The opening sequence started out innocent — and familiar — enough, with Jonas Jerebko missing a 3-point try, Amir Johnson kicking out the rebound to Isaiah Thomas, and Thomas’s ensuing shot bouncing off the rim.
But as Thomas’s attempt made its way to the basket, the 6-foot-10-inch Jerebko glided with it. He started behind Thomas and ended in the right place at the right time: at the hoop with the ball floating there, asking to be dunked.
Jerebko, making his first start of the season, didn’t so much dunk the ball as he did bat it through the basket. The TD Garden crowd exploded. The Celtics were on their way to a big first quarter and — after a second-half scare — a 111-103 win.
“That’s what got them going,” the Hawks’ Paul Millsap said. “The dunk got them going, got the crowd into it early. It just made it tough on us.”
Added teammate Al Horford: “You don’t want to start the game like that. You just don’t. It’s one of those plays that you try to move on and move onto the next play. That’s what we did.”
Well, sort of.
Jerebko’s dunk was the start of an electrifying sequence that included a few Thomas makes, a harbinger of things to come.
The Hawks insisted they were ready to play Friday. Maybe, they suggested, the Celtics were just more ready — or more desperate — returning home down, 2-0, in the series.
The general sentiment of the Atlanta locker room: You can’t win them all. They had to forget it and be better for Game 4 Sunday.
“Their sense of urgency was more than ours,” Horford said. “That was the big difference.”
The Celtics’ fast start soon gave way to quite a bit of chippy play. At one point, Thomas seemed to slap Atlanta point guard Dennis Schroder (20 points) in the face/neck area. Cameras caught it, but the officials didn’t. Schroder expressed his frustration to the referees, who apologized at halftime for missing it, according to Schroder.
Hawks coach Mike Budenholzer said he expects the league to take a look at it.
“The league does a good job on all things like this, and they have high standards and all teams are aware of their emphasis during the playoffs,” Budenholzer said. “As far as an explanation, there wasn’t an explanation.

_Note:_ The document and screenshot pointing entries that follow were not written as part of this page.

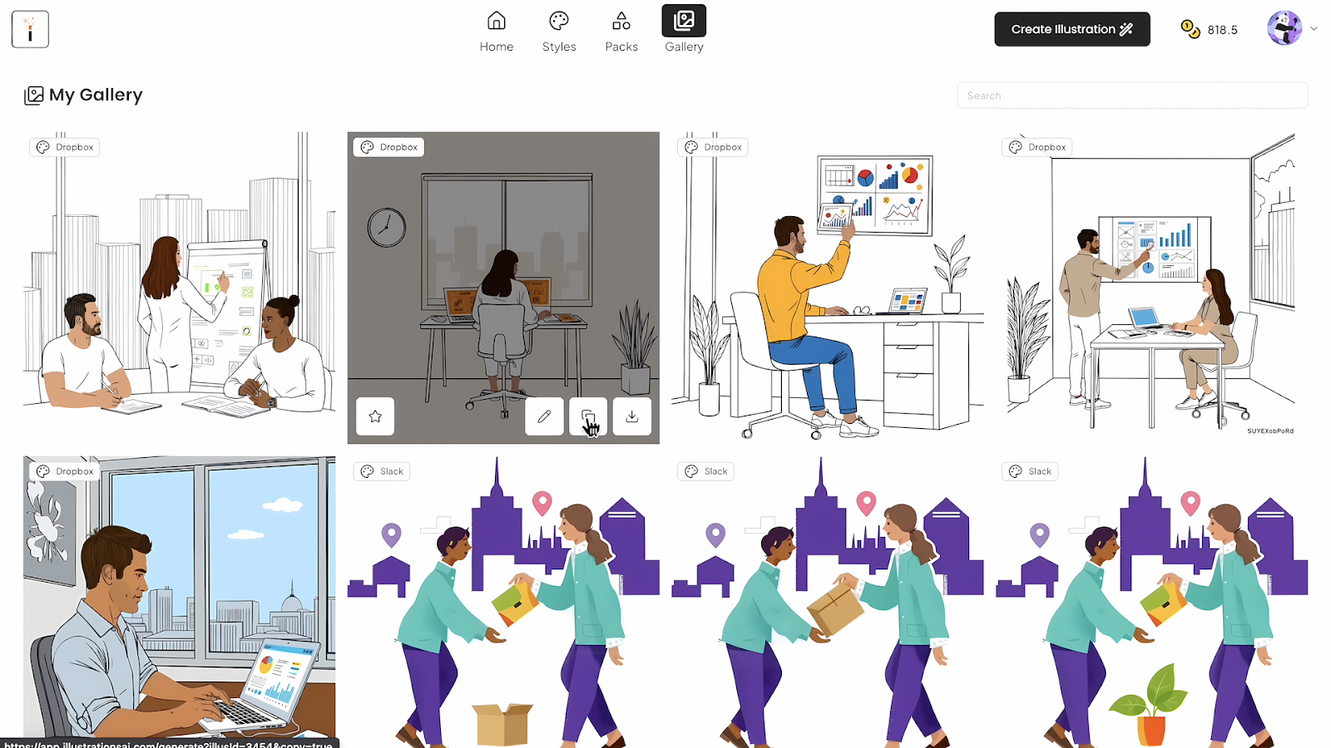The width and height of the screenshot is (1331, 748).
Task: Open the colored man-typing-on-laptop illustration
Action: tap(180, 602)
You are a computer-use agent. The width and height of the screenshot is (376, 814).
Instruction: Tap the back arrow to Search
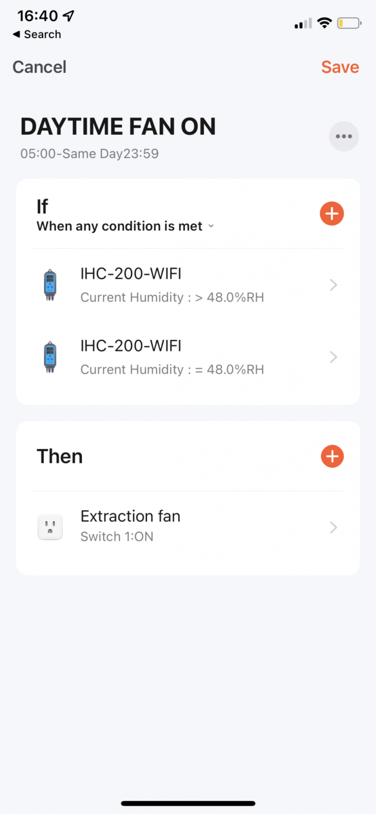[x=17, y=34]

There was a double technical and there was no review of the incident in the backcourt at the free throw line.”
Schroder was a little more straightforward.

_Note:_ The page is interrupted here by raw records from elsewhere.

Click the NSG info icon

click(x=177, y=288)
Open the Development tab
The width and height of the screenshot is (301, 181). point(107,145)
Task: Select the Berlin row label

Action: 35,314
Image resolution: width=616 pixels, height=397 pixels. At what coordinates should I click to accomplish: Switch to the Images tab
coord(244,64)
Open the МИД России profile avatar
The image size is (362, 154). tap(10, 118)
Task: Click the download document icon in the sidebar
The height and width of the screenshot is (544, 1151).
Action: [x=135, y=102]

“It was aggressive,” he said. “I was mad.”
Thomas’s offensive output might’ve made Schroder a little mad, too — a game-high 42 points on 12-for-24 shooting and 13 of 15 free throws. That’s a significant difference from Thomas’s 33.3 percent shooting (12 for 36) from the field in the first two games.

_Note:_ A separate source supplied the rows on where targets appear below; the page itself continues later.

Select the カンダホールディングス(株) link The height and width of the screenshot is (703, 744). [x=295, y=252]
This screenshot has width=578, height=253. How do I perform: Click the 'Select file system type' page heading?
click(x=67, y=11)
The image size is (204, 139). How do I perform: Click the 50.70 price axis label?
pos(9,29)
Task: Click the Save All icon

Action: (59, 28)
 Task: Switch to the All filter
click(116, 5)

Budenholzer was less than pleased that Thomas was able to get to the line as often as he did.
“He earned them,” Budenholzer said. “That [many free throws is] a problem right there. We’ve got to do a better job of keeping him off the free throw line, maybe be more disciplined on pump fakes.”
Budenholzer wasn’t too upset overall, though.
“Our players’ response I think could be better, but at the same time we were focused, we were ready,” Budenholzer said. “They threw a heck of a blow coming out in the first quarter. Some nights, you’re just on the wrong side of that.
“Could we be better? Yes. But I’m not overly critical of how we responded or how we came out or how we met expectations on the road. We need to be better.”